5 Dicembre 2016 855 views No CommentStampa questo articolo Stampa questo articolo

Le ultime indiscrezioni parlano di un Renzi fermamente deciso a dimettersi non solo da presidente del Consiglio, ma anche da segretario del Pd, abbandonando, transitoriamente o definitivamente, la politica italiana. Si tratterebbe di una decisione assolutamente coerente con le sue parole e i suoi solenni impegni. La mia opinione è che voglia imitare lo sdegnato e doloroso addio alla battaglia di Achille dopo la morte di Patroclo. E che, una volta ritiratosi nella tenda di Pontassieve, sfileranno carovane di fedeli che lo imploreranno di tornare. Tatticamente la scelta di Renzi, come quella di Achille, si rivelerà azzeccata. Intanto però, tra vittime, tende rifugio e coerenze personali, c’è un paese da governare e anche un partito da guidare in questo difficile labirinto post referendario.

Renzi si rifugia in uno sdegnato isolamento. Ma dopo il suo “non possum” che succederà? Già nel suo passo d’addio, celebrato subito dopo le prime infauste proiezioni, Renzi aveva accennato al fatto che spettava ai vincitori del no lanciare una proposta di una nuova governabilità, sapendo che il fronte avverso è talmente disomogeneo che nessun governo e nemmeno alcuna legge elettorale comune potranno mai essere partoriti. Se il doppio annunciato addio di Renzi si trasformerà in un “tanto peggio, tanto meglio”, in una sorta di indifferenza sugli equilibri politici futuri, in una malevola attesa su chi verrà dopo di lui, allora sarà un fatto negativo per il paese. Un passo da uomo forte e coerente, ma non da statista di primo piano.
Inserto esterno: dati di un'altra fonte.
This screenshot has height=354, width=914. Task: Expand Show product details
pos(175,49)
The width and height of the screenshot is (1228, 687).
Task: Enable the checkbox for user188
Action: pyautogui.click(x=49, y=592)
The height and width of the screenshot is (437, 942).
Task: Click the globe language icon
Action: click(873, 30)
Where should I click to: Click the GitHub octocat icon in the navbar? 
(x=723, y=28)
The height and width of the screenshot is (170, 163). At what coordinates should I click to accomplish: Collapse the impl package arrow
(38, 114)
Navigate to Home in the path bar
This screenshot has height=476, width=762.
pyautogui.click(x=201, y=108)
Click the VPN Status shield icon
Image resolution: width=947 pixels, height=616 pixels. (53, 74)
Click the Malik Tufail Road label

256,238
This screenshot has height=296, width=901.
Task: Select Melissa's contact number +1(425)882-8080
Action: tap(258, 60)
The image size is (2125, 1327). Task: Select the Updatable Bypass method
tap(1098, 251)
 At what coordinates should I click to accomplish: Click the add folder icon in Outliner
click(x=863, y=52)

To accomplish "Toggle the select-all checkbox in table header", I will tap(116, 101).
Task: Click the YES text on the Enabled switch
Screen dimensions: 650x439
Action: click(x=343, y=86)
Il presidente della Repubblica ha dinnanzi a sé due strade. O affidare la guida del governo a una personalità delle istituzioni (Grasso) per approvare la legge di bilancio, probabilmente da correggere dopo gli appunti di Bruxelles, per riscrivere una legge elettorale (ma guarda te, finalmente i grillini si sono accorti che l’Italicum è l’ideale per loro) e poi andare al voto a Primavera. Oppure affidare l’incarico a un politico che tenti di rimettere insieme una coalizione in grado di tentare di arrivare alla scadenza ordinaria, sia esso Padoan o un altro. Non vorrei che lo sdegnato rifiuto renziano producesse la peggiore delle ipotesi e cioè favorisse la nascita di un governo di brevissimo periodo col rischio, quasi certo, di perdere le elezioni. A volte per l’interesse generale si deve sacrificare l’orgoglio personale. Renzi ne sarà capace?